Typically when planning I find it best not to be too prescriptive in the region of formative assessment as each teacher and class have their own preferences for this. I have included what I would do in the unit plan though I would hope this is modified by class to suit the teacher and/or students.
Stupid Question Competitions
Coming from a school in rural England, the students in South East Asia are very quiet. They mistake this in part for being respectful (I feel it is disrespectful not to offer an answer if you know it!), but some are simply scared to be wrong. When I joined this school one of my colleagues told me:
“If a Korean students answers a question incorrectly, no other Korean student will attempt it, as it will be seen as disrespectful if they then answer it correctly.”
Whilst I have not found this to be universally true, it does follow that after a string of incorrect answers, a class will stop trying. Students who answer incorrectly may not put their hand up again unless prompted.
In terms of asking questions students are similarly more reserved. Students do not want to appear to be wrong and so do not ask questions they feel are stupid, or that feel that they should know already. Stupid question competitions are a way around this, as it becomes a positive thing for the question to be stupid, and if the question is good you can praise that also. It also unleashes some students’ creativity in how they can think of a subject in a stupid way. The general way I run these is:
- Students have post it notes throughout the lesson, and they are free to write a stupid question as and when they think of it. Max of one per student usually (some students can think of MANY genuinely stupid questions which just takes too much time!).
- Near the end of the lesson I collect these and categorize them as ‘related and stupid’, ‘unrelated and stupid’, ‘good questions’ and ‘jokes’.
- At the end of the lesson I read through and answer the ‘related and stupid’ and ‘good questions’ and we vote on the stupidest question. Sometimes, if time allows (and if good quality), I will read some of the ‘jokes’ if they are related to the topic.
I will be sure to publish a blog post during the year with some of my favorites. House points are awarded to the stupidest question (by class vote) and at the end of each quarter a bigger prize is awarded to the question voted the most stupid. I started this tradition last year and it has had a very positive effect on the weaker students’ frequency in asking legitimate questions.
At the end of writing this unit I think there are a few things I want to do moving forward:
- Expand my Twitter base. Using Twitter to source real time information is a powerful tool. A year ago I asked students to vote on what the SSIS Physics twitter name and tag should be, and they voted for #PhySSIS. I intend to try and get this account more followers so, when we need to crowd source world data, we can do it much more easily and in real time.
- Explore the Google Apps more. As my school is a ‘Google School’ it makes sense to try and use Google Applications where available. This will also help build my portfolio to complete my Google Teacher training.

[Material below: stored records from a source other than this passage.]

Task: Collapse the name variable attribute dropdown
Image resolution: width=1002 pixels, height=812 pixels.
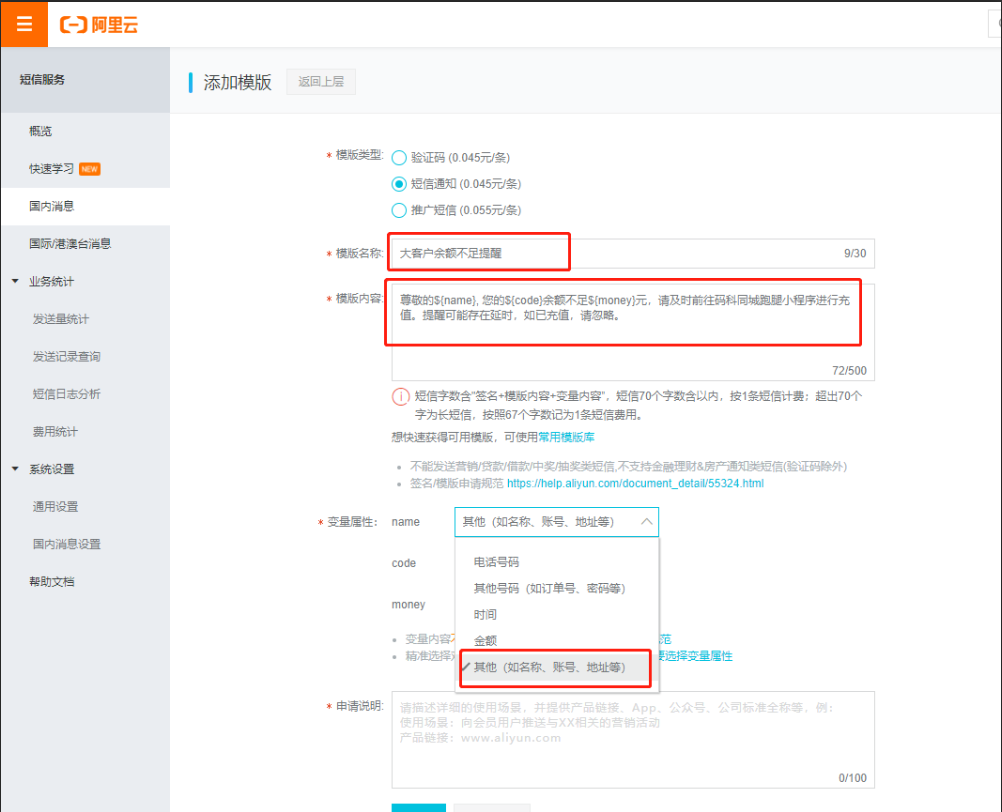Action: pos(646,522)
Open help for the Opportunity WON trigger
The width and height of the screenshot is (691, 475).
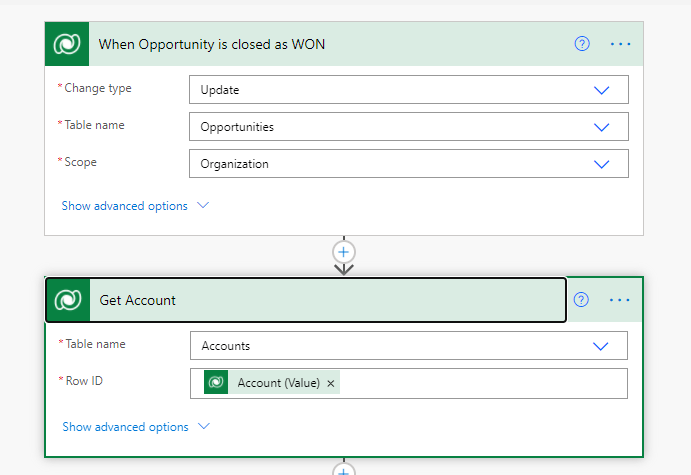pyautogui.click(x=582, y=44)
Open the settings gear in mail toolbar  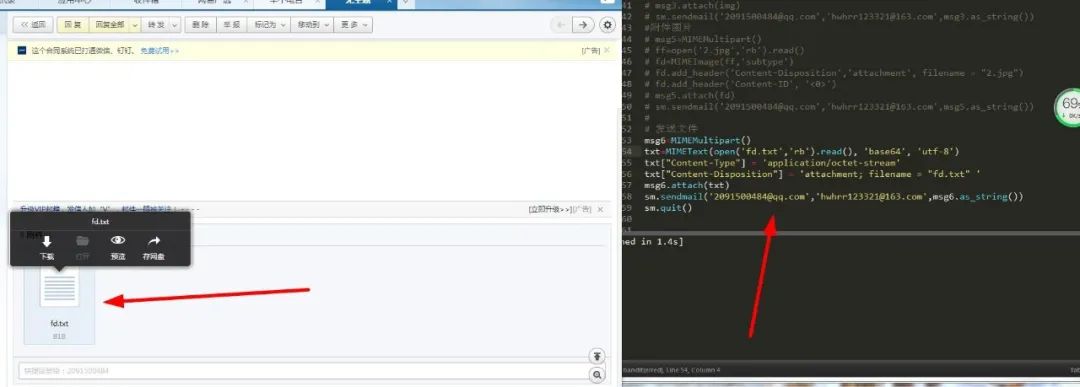coord(608,25)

I teach this unit in abut two weeks time. I will write a summary blog to show how it went, and share the YouTube! channel with the videos.
The most important thing I learned planning this unit is to let technology integration be seamless, and not pushed in for the sake of it. I found myself asking the question ‘Why did I choose to use Google forms here’ at several points. Sometimes ABCD cards are easier and more fun. Students also may not appreciate the hassle of going to the effort of getting to a Google form when they can just wave a card in the air and have a bit of fun with it (putting all ABCD cards up at once – the answer is definitely in one of them right?).